Этого же желали и оставшиеся в живых эдатронская аристократия, которую не устраивал какой-то Совет Старейшин. Монархия — вот единственный строй, который они знали и признавали и для них лучше был король-иноземец, чем свора старых маразматиков. Тут-то и встретились желавший единоличной власти новоявленный герцог и бывший граф Крайденвильт Застеной. Опытный и хитрый царедворец после потери своего хозяина, короля Эдатрона Мальта Четвертого, как раз искал нового хозяина. В свое время по поручению своего властного патрона он вывез и спрятал хоть и хорошо пощипанную, но все же еще достаточно весомую королевскую казну. Но пока он искал тайное место для пяти возов с золотом и драгоценностями, с его царственным хозяином приключилось несчастный случай, ему отрубили голову. Тут бы графу и пуститься во все тяжкие, имея на руках такие сокровища, но вот такой выверт судьбы — он оказался патриотом-монархистом, и за неимением человека, имевшим право надеть корону королевства, ввиду полного вымирания династии, стал искать на эту роль того, кто этого достоин. На этом перекрестке и сошлись пути мятежного герцога и ушедшего в подполье графа.
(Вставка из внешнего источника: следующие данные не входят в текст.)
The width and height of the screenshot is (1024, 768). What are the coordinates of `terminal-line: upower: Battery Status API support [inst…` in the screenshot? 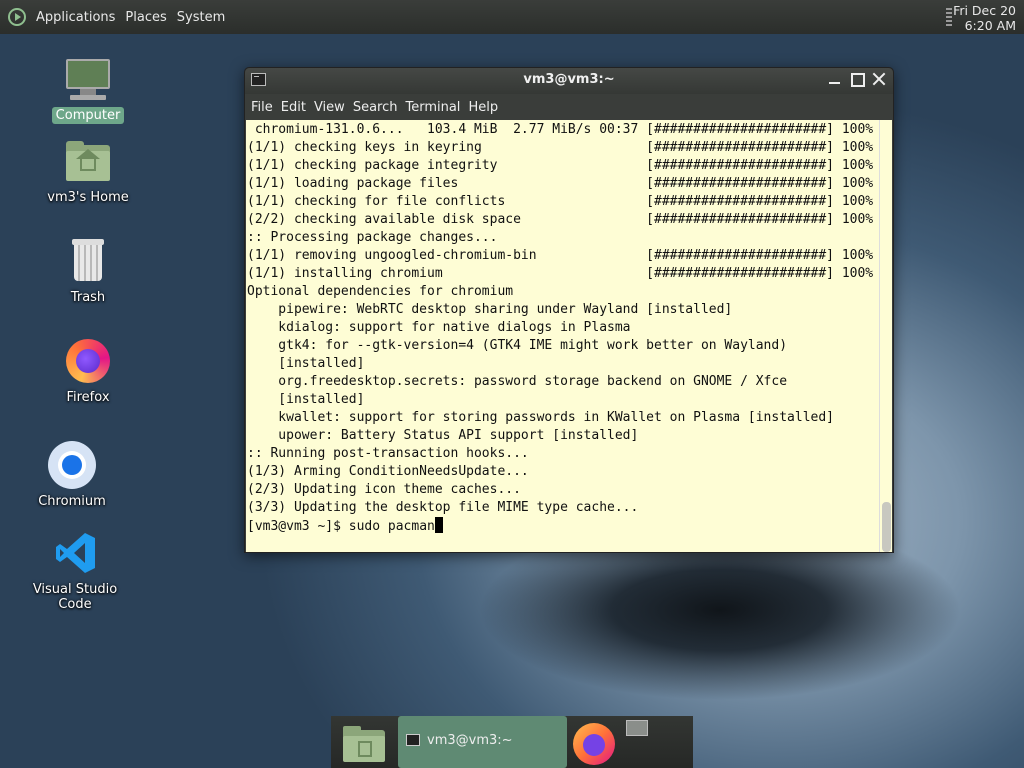 It's located at (443, 436).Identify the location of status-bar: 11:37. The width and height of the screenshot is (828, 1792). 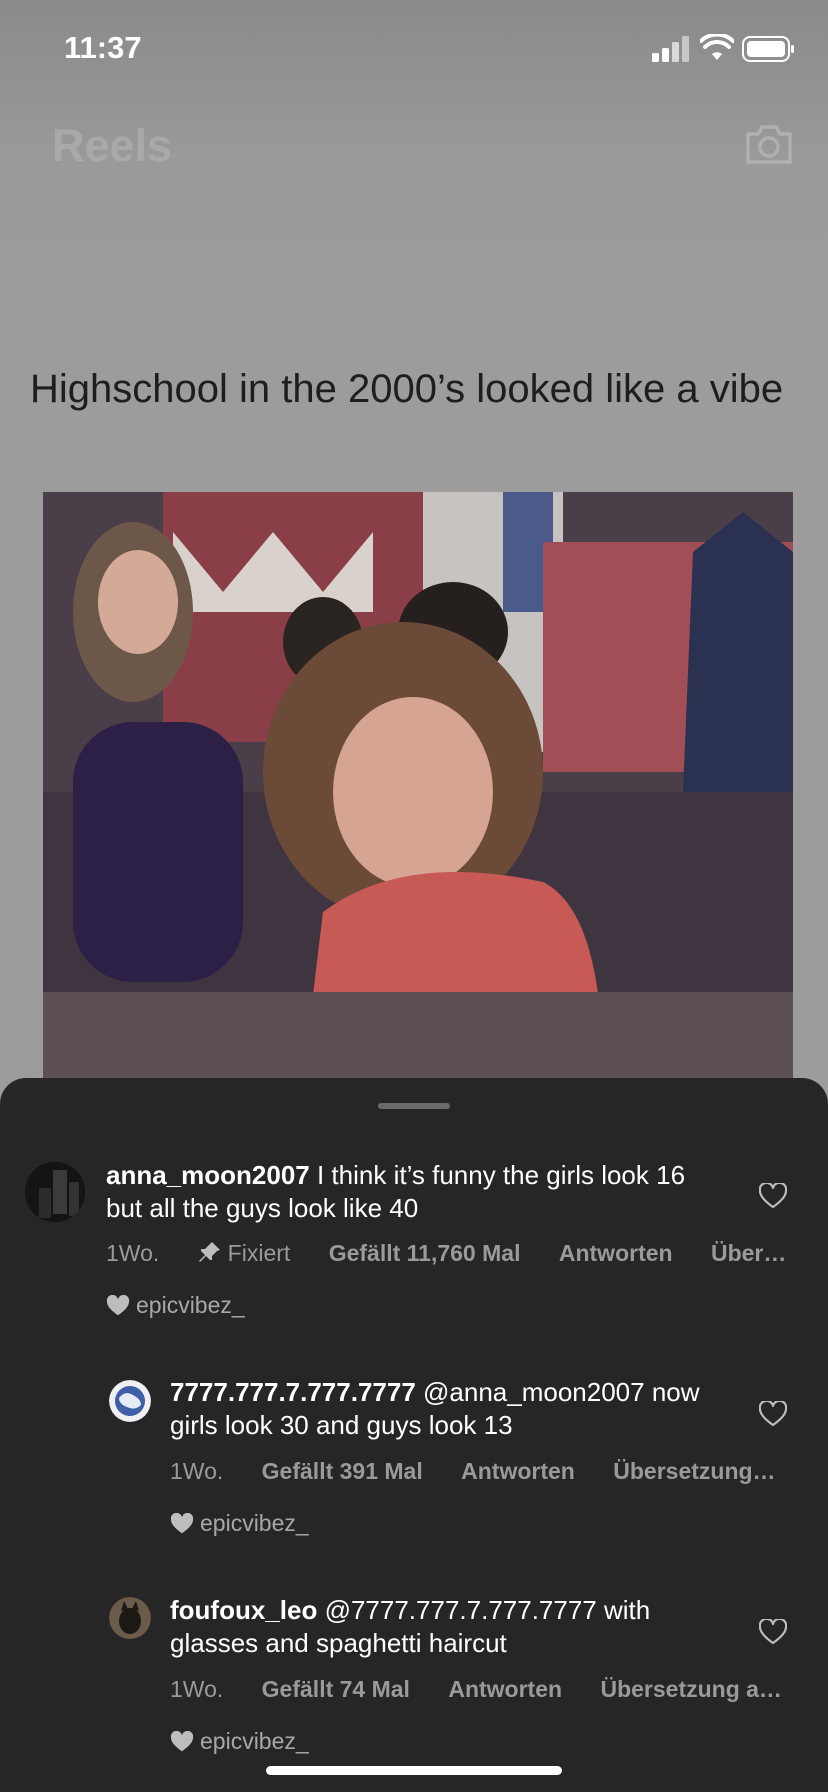
(414, 50).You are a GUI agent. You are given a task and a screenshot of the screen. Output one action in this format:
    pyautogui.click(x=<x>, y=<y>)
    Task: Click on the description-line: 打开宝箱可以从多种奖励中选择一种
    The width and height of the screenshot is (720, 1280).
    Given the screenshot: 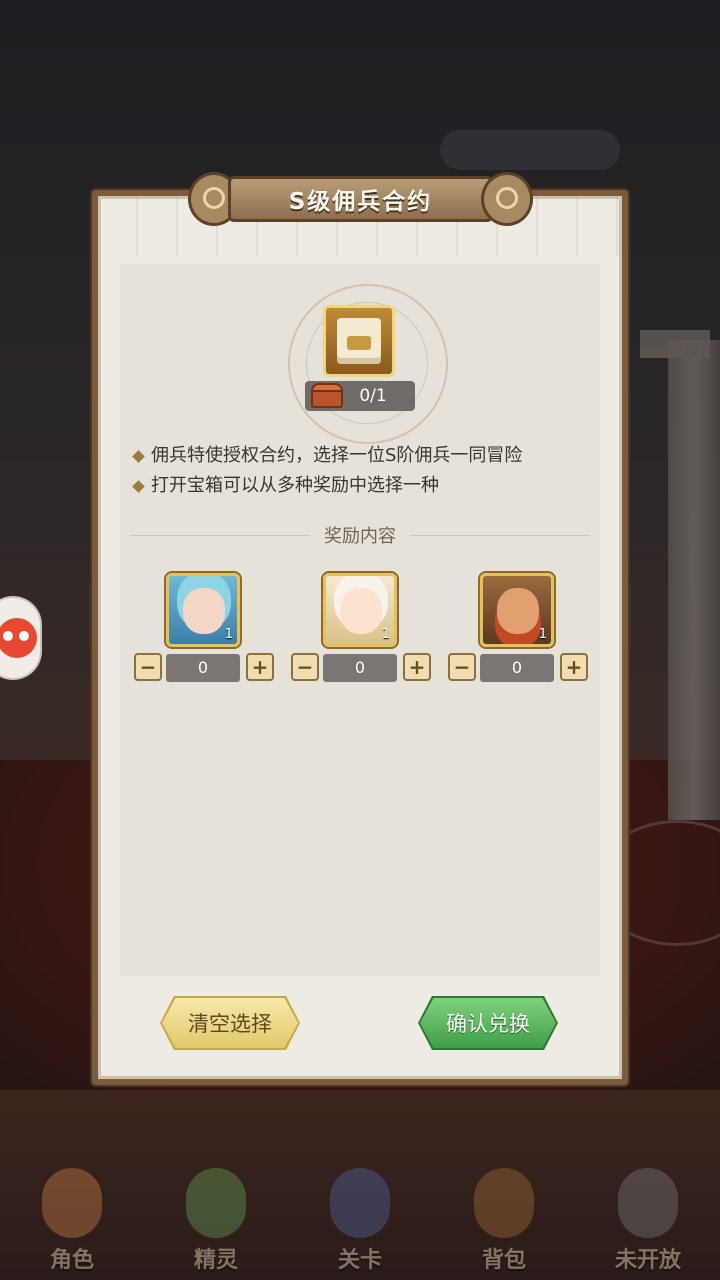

Надо сказать, что их замыслы не возникли на пустом месте. Когда после завоевания на земли Эдатрона хлынули полчища северных соседей, у которых даже язык, впоследствии долгого соседства, оказался схожим, то еще большие массы завоеванного народа просто растворили в себе завоевателей. Северяне оказались народом простым и неприхотливым, земля их была скудна и камениста и, если им не хватало хлеба, они просто шли к соседу и отбирали у него кусок, зачастую вместе с жизнью, чем сосед, естественно, был недоволен. И, идя за куском к соседу, надо было быть готовым к тому, что плату с тебя возьмут твоей собственной головой. Но, как уже было сказано, ребята они были простые, о том, что можно было просто попросить, они и не задумывались, да и кто бы им дал. Соседи ведь были такие же. Поэтому на Севере даже мальчишка, сумевший поднять и взмахнуть боевым топором, уже считался воином. И поэтому же, если что, то дрался весь род и это было наверно самым главным достоинством северян. Что-что, а друг за друга они стояли горой.
И любой вояка, заимевший настоящий меч, что было в их краях редкостью, и сколотивший банду человек в пятьдесят, уже считался князем. И вот такие князья после завоевания вдруг оказались среди эданского изобилия, конечно по меркам севера. И мысли их закрутились уже не вокруг куска хлеба. Захотелось власти, почета и всех тех внешних атрибутов этому соответствующих. И тут-то и повылазила вся бывшая недобитая эданская аристократия. Всех храбрецов и настоящих бойцов выбили в войне, остались трусы, подхалимы и льстецы, пошедшие на службу новой власти. И вот они-то, сами того не зная и не желая, и победили суровых северян, внушив простым воякам, что те достойны гораздо большего.